Find the lines of the material below that include the string "ĐIỆU", then copy each one.

▶ Input records
• • •
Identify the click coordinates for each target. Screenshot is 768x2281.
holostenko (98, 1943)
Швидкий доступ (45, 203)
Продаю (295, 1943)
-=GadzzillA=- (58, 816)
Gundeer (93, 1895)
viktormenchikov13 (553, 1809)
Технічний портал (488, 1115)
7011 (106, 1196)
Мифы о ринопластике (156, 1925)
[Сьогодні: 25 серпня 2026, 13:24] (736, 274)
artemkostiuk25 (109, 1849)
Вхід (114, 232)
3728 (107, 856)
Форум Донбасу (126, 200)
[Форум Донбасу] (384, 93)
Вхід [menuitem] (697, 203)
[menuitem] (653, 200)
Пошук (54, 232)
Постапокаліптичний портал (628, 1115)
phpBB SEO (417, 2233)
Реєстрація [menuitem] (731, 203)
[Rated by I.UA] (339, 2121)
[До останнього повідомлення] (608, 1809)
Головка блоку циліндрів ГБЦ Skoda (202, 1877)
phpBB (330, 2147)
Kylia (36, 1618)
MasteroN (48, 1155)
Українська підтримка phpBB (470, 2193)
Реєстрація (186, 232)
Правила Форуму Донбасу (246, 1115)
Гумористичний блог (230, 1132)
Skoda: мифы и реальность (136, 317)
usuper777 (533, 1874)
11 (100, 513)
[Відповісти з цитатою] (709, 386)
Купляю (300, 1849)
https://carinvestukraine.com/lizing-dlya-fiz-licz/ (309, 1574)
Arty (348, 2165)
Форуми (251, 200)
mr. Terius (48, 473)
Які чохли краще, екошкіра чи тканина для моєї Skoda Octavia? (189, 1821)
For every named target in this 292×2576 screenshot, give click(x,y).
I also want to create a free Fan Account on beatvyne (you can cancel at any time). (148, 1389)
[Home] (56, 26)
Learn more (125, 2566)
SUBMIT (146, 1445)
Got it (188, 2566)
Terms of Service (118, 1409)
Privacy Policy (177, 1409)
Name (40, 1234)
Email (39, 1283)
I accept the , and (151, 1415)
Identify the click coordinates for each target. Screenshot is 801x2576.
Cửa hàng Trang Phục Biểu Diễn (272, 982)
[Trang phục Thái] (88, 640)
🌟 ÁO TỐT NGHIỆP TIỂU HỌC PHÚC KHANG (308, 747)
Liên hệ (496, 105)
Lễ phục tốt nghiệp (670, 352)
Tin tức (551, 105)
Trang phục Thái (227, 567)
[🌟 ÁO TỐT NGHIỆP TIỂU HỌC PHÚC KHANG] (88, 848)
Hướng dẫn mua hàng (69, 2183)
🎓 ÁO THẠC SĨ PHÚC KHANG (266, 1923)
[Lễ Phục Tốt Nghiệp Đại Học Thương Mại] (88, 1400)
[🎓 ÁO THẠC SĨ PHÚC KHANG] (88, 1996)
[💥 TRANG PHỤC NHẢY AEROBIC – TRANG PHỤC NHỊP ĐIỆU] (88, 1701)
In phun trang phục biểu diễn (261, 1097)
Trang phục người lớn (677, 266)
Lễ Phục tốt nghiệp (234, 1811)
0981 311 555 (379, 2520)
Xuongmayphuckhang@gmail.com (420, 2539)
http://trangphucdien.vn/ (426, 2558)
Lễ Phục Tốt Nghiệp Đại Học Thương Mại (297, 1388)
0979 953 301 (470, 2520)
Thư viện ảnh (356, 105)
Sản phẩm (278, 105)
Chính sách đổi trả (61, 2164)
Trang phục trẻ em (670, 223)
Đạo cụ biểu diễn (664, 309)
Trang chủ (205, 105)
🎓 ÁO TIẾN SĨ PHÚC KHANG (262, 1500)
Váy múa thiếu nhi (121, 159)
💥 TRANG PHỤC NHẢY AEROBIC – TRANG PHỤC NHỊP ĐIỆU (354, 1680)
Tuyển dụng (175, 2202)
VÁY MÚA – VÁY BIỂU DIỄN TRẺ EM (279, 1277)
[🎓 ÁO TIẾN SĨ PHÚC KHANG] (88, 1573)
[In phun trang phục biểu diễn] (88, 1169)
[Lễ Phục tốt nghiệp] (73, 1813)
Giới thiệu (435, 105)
• • •
▶ Task solution
[💥 TRANG PHỤC NHẢY AEROBIC – TRANG PHỤC NHỊP ĐIỆU] (88, 1701)
💥 TRANG PHỤC NHẢY AEROBIC – TRANG PHỤC NHỊP ĐIỆU (354, 1680)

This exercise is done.